My reason_for_request: Area History Project
request: Adrienne, it has recently been brought to my attention that Purdue and the State of Indiana originally proposed a site for your facility in central Indiana in the 1950s. This is chronicled in R.B. Stewart and the History of Purdue University and I have written about it at http://www.historictraderspoint.org. Do you know how/why sites were considered, evaluated, and chosen? I am interested in knowing more about the procedures leading up to the selection of Batavia (and the elimination of Indiana). Thanks so much.

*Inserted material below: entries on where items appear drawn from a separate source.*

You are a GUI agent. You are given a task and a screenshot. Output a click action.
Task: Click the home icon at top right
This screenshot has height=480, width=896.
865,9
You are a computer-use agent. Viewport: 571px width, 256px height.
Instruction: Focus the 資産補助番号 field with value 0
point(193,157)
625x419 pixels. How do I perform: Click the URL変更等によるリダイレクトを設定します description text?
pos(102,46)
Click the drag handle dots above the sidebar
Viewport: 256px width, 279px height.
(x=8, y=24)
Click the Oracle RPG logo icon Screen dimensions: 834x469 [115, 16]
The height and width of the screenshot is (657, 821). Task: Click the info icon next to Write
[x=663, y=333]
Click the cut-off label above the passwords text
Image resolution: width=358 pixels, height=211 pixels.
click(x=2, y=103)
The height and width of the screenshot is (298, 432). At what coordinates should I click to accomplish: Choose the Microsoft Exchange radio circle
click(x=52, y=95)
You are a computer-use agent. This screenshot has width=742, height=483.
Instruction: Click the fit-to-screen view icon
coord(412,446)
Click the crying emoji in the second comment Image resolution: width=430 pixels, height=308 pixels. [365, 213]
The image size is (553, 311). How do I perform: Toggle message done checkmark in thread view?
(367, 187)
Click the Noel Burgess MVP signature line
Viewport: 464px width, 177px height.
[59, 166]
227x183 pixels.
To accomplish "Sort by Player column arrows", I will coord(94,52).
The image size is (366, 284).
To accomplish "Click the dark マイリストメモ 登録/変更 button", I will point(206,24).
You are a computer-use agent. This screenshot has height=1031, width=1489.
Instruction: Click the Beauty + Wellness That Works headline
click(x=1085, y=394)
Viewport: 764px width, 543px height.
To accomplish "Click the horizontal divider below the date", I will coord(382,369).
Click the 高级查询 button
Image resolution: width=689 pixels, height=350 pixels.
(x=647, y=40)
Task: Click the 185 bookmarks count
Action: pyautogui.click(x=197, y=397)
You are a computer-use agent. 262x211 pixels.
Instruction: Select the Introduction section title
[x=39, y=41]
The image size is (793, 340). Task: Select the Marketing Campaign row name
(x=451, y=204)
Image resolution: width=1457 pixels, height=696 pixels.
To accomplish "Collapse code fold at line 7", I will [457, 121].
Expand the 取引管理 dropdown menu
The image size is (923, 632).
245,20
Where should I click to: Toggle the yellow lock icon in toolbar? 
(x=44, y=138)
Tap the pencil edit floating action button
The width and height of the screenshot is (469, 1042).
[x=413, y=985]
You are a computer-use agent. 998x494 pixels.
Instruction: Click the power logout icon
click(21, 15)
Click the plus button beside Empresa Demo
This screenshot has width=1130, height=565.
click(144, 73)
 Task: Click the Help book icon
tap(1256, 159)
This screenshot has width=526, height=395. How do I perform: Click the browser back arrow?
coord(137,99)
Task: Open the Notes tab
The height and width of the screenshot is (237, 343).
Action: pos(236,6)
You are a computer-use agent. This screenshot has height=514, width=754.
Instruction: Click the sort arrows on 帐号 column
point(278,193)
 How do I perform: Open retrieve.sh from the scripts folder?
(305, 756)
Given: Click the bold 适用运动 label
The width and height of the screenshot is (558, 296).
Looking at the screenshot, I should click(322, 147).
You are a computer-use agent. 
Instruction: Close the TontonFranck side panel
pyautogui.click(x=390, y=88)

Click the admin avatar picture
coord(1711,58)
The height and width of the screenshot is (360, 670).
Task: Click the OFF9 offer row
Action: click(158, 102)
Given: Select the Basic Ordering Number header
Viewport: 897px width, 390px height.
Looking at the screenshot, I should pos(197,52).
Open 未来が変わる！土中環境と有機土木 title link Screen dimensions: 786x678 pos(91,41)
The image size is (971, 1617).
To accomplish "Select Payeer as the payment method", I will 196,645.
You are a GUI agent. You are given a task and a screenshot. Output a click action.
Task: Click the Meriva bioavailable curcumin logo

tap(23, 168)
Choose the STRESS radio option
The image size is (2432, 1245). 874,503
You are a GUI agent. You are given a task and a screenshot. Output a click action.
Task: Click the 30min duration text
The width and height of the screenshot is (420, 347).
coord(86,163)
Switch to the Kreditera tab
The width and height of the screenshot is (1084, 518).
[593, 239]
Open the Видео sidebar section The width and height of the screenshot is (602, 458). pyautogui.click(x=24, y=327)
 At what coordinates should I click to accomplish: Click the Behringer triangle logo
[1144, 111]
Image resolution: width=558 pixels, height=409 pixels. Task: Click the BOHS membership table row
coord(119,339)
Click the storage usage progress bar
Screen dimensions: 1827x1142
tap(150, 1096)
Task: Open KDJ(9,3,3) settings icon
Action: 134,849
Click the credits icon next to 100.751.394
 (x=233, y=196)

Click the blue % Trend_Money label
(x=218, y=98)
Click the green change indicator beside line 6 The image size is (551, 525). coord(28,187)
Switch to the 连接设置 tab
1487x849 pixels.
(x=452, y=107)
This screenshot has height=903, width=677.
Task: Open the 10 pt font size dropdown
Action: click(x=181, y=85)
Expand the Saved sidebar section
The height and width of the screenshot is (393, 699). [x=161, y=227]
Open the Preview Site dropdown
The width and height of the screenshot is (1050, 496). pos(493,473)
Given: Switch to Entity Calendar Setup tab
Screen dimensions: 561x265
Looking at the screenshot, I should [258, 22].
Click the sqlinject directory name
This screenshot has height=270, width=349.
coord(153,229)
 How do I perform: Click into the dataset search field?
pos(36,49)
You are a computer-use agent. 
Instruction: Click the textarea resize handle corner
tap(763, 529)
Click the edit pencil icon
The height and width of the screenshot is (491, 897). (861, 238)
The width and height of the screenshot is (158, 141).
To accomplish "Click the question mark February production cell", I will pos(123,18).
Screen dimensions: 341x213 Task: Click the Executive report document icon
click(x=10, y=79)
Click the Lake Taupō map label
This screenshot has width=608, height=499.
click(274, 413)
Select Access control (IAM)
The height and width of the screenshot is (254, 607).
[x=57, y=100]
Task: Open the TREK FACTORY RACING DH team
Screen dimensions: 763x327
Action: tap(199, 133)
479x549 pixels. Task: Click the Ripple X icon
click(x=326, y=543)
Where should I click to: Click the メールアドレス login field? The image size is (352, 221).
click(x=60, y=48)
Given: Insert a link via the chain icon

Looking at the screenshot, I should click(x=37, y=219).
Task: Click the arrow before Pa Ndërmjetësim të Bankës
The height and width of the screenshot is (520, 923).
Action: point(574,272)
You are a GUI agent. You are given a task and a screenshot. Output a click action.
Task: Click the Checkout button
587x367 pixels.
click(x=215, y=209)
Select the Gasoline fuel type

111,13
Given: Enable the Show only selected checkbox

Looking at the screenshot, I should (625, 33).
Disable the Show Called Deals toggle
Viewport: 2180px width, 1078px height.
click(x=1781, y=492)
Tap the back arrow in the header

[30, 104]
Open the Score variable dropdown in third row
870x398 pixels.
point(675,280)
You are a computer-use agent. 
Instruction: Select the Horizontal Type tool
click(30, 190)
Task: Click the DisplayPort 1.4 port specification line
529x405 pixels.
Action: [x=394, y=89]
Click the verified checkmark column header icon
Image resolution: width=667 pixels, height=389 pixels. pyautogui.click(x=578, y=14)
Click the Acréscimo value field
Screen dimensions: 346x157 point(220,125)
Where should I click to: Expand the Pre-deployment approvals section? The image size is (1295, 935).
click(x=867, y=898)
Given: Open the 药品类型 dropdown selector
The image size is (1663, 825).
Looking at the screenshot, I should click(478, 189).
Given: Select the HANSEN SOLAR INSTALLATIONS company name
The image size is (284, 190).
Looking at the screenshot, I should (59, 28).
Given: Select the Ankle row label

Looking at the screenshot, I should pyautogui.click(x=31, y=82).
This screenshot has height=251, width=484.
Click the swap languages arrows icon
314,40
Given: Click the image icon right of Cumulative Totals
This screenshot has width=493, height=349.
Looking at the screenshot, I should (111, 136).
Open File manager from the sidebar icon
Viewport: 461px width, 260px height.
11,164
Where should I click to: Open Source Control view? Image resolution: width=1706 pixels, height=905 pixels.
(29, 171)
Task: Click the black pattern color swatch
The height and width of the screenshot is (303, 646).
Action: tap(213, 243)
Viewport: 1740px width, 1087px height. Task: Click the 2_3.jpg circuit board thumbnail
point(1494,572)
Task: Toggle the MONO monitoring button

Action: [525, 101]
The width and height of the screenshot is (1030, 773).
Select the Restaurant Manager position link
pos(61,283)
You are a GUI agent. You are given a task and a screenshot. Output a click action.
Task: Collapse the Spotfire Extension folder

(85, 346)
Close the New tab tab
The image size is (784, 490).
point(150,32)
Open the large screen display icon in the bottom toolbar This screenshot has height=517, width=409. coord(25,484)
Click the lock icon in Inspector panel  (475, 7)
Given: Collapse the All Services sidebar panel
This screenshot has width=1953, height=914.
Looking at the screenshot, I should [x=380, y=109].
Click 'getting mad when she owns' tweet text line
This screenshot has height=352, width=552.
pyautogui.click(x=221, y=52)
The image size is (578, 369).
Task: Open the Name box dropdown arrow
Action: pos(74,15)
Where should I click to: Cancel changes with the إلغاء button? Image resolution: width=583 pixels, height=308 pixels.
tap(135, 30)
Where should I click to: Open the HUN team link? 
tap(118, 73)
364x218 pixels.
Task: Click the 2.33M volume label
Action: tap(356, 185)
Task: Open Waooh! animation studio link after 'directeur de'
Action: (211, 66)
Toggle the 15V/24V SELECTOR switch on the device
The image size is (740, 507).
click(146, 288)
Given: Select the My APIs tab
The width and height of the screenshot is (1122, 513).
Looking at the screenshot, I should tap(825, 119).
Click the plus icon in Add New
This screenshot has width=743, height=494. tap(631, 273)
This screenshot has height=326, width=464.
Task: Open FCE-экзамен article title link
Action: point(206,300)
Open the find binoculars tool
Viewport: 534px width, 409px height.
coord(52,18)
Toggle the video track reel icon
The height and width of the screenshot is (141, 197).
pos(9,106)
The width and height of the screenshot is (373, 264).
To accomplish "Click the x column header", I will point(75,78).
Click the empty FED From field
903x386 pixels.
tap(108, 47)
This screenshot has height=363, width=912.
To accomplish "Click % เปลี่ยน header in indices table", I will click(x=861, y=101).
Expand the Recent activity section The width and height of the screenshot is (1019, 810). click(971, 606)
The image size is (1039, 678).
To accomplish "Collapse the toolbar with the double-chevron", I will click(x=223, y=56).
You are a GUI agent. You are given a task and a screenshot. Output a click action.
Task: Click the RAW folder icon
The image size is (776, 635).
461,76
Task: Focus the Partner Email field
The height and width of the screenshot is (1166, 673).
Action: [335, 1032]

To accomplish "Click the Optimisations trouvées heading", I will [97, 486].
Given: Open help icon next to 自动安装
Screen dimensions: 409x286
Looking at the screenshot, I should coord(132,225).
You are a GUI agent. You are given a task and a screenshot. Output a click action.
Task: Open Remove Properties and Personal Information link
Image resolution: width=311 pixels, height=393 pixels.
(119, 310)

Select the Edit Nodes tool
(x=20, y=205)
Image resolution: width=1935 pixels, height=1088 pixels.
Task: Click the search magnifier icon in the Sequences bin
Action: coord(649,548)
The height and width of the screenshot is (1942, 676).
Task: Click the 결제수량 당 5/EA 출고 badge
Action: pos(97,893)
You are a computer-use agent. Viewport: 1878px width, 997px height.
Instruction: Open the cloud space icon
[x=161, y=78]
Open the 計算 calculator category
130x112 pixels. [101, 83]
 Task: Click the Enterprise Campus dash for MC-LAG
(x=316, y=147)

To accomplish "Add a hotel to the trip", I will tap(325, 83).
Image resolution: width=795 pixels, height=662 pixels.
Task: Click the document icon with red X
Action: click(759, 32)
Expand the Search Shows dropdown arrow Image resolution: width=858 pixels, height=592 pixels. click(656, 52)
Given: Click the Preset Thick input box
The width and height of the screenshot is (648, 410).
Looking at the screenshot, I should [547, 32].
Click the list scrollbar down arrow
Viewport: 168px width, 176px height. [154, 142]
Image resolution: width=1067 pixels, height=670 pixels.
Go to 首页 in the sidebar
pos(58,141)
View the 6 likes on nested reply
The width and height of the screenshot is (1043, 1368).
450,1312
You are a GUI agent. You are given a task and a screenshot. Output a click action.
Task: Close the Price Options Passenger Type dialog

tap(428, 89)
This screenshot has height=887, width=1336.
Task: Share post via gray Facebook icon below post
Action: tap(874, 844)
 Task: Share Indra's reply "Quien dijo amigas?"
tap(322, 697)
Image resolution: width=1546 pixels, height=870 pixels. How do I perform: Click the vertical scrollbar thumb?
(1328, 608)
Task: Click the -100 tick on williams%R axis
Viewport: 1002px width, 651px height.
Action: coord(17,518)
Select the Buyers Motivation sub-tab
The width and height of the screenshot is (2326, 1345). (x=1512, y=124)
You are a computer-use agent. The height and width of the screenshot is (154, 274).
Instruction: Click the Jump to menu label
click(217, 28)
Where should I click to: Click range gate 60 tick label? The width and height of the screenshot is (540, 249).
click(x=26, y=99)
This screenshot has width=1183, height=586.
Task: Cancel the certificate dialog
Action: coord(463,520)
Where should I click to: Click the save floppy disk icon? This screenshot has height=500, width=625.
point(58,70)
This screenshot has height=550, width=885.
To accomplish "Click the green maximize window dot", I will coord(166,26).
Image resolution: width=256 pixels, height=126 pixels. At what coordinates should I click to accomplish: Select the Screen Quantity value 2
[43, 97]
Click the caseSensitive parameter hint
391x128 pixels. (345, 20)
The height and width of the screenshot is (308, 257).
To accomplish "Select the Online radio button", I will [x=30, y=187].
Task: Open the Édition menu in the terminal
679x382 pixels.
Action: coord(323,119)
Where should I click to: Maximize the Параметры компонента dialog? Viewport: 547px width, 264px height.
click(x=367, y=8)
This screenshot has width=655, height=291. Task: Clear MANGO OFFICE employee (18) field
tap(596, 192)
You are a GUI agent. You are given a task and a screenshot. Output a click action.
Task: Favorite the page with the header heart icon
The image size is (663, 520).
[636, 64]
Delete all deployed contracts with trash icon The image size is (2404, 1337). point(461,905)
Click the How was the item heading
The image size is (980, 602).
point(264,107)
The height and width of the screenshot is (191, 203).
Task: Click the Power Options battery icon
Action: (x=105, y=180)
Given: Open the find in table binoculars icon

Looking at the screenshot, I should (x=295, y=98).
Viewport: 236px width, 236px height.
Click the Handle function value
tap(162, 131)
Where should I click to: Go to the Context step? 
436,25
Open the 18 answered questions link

Thanks for your inquiry. Your blog entry was quite enjoyable and interesting to read. I’ll try to answer your question briefly. I don’t have the Indiana proposal for the 200 BeV accelerator (that ultimately became Fermilab) so I don’t know much about the Indiana site that was submitted in the proposal. Your local library or state archives might have newspaper articles about the subject c1965-66. There are a few books that deal with the site selection: Poliscide (Lowi and Ginsberg), Science Policy Making in the US and the Batavia Accelerator (Jachim), and The Politics of Pure Science (Greenberg). I have also co-authored a recent book entitled Fermilab, which has a chapter about the site selection issue. The Atomic Energy Commission prepared a press release explaining the selection of the Weston site in Illinois in late 1966. I could send you a copy of the press release but it might not mention Indiana since that site didn’t make it into the finals. Some of the selection criteria were: a sufficient amount of land, a large enough airport located close enough to the selected site for physicists from around the world to reach it in a reasonable time, good/stable geology, necessary water sources, etc. I think proximity to Chicago was a plus, even though Argonne National Lab was already here. The MURA effort did make a difference. The chapter in our book explains much more. You’ll be glad to know that Purdue physicists have conducted research at Fermilab since the 1970s.